Aktualisiert 29.12.2008 10:01

Stabilität gesucht

Wegen Krise: Der Franken im Höhenflug

Die Gaza-Krise hebt den Franken: Die Schweizer Währung verbuchte gegenüber Dollar und Euro Kursgewinne. Auch Öl und Gold wurden teurer.

Zum Euro notierte der Franken im Devisenhandel zum ersten Mal seit Mitte November wieder unter 1.50 Franken. In der Nacht auf Montag lag das Tief bei 1.4948 Franken. Am Vormittag notierte der Euro um 1.50 Franken, um 10 Uhr kostete er 1.5004.

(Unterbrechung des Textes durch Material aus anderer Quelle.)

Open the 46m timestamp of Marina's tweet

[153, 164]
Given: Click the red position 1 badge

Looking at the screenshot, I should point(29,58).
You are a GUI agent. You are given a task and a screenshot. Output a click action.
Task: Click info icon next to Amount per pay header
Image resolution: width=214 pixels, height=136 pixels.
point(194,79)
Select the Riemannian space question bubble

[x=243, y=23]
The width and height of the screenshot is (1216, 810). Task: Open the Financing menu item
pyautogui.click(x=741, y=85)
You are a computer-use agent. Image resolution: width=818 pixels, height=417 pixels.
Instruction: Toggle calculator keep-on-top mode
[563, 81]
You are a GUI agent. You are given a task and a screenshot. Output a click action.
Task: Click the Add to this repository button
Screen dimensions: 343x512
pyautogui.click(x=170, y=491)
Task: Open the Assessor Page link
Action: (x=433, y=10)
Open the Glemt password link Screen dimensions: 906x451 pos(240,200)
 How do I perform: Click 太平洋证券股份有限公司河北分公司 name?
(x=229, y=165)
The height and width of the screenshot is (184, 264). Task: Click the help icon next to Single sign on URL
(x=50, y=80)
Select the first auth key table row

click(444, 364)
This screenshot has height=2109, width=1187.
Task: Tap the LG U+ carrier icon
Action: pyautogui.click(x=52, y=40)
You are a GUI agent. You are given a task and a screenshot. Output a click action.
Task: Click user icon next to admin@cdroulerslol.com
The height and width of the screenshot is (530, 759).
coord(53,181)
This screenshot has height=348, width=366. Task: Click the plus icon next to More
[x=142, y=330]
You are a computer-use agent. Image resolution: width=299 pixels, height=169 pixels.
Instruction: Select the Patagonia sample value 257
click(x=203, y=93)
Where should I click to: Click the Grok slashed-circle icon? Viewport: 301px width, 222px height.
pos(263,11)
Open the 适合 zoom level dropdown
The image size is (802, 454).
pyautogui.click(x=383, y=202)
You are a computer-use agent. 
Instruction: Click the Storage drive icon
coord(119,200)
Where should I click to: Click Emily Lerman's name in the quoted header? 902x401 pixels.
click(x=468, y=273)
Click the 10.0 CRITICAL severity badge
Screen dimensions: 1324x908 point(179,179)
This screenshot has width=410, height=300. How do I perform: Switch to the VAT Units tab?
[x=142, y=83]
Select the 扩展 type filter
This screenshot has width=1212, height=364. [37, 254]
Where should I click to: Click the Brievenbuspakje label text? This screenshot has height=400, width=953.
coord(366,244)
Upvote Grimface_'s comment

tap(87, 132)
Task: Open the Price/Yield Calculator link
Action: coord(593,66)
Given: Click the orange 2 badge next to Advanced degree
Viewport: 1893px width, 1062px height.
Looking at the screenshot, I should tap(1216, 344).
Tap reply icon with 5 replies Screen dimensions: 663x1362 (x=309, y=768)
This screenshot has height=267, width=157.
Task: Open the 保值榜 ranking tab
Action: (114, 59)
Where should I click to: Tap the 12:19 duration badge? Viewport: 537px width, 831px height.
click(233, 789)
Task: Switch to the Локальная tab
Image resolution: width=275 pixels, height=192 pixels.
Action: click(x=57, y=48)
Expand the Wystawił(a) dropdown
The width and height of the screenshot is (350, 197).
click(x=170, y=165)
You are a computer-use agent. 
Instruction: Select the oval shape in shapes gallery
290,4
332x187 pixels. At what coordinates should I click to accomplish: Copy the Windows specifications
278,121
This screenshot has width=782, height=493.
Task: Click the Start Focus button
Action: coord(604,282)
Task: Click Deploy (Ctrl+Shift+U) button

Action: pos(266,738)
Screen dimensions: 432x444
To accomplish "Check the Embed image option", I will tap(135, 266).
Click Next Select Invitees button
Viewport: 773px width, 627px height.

Der Dollar setzte seinen seit Anfang Dezember anhaltenden Tauchgang fort. Die US-Währung blieb nur knapp über der Marke von 1.05 Franken und notierte am Vormittag bei 1.0531. Anfang Monat hatte für einen Dollar noch 1.20 Fr. gezahlt werden müssen.

Schweizer Exporteure dürften die Entwicklung mit Sorge verfolgen, verteuern sich doch mit der Frankenaufwertung ihre Produkte für Abnehmer im Dollar- und Euro-Raum. Demgegenüber profitieren Schweizer Konsumenten von billigeren Ferien und Einkäufen im Ausland.

«Es gibt geopolitische Risiken und der Schweizer Franken wird in solchen Fällen üblicherweise gekauft», sagte ein europäischer Händler gegenüber Reuters mit Blick auf die Krise im Nahen Osten.

Wegen den Kämpfen zwischen Israel und der radikal-islamischen Hamas legte auch der Ölpreis zu. Das Fass WTI verteuerte sich um bis zu 5,6 Prozent auf 39.82 Dollar, Brent um 5,5 Prozent auf 40.50 Dollar.

Auch der Goldpreis zog an. Die Feinunze kostete am Morgen mit 883.65 Dollar fast zwei Prozent mehr. Das Edelmetall wird in Krisenzeiten von Anlegern als sicheres Investment betrachtet.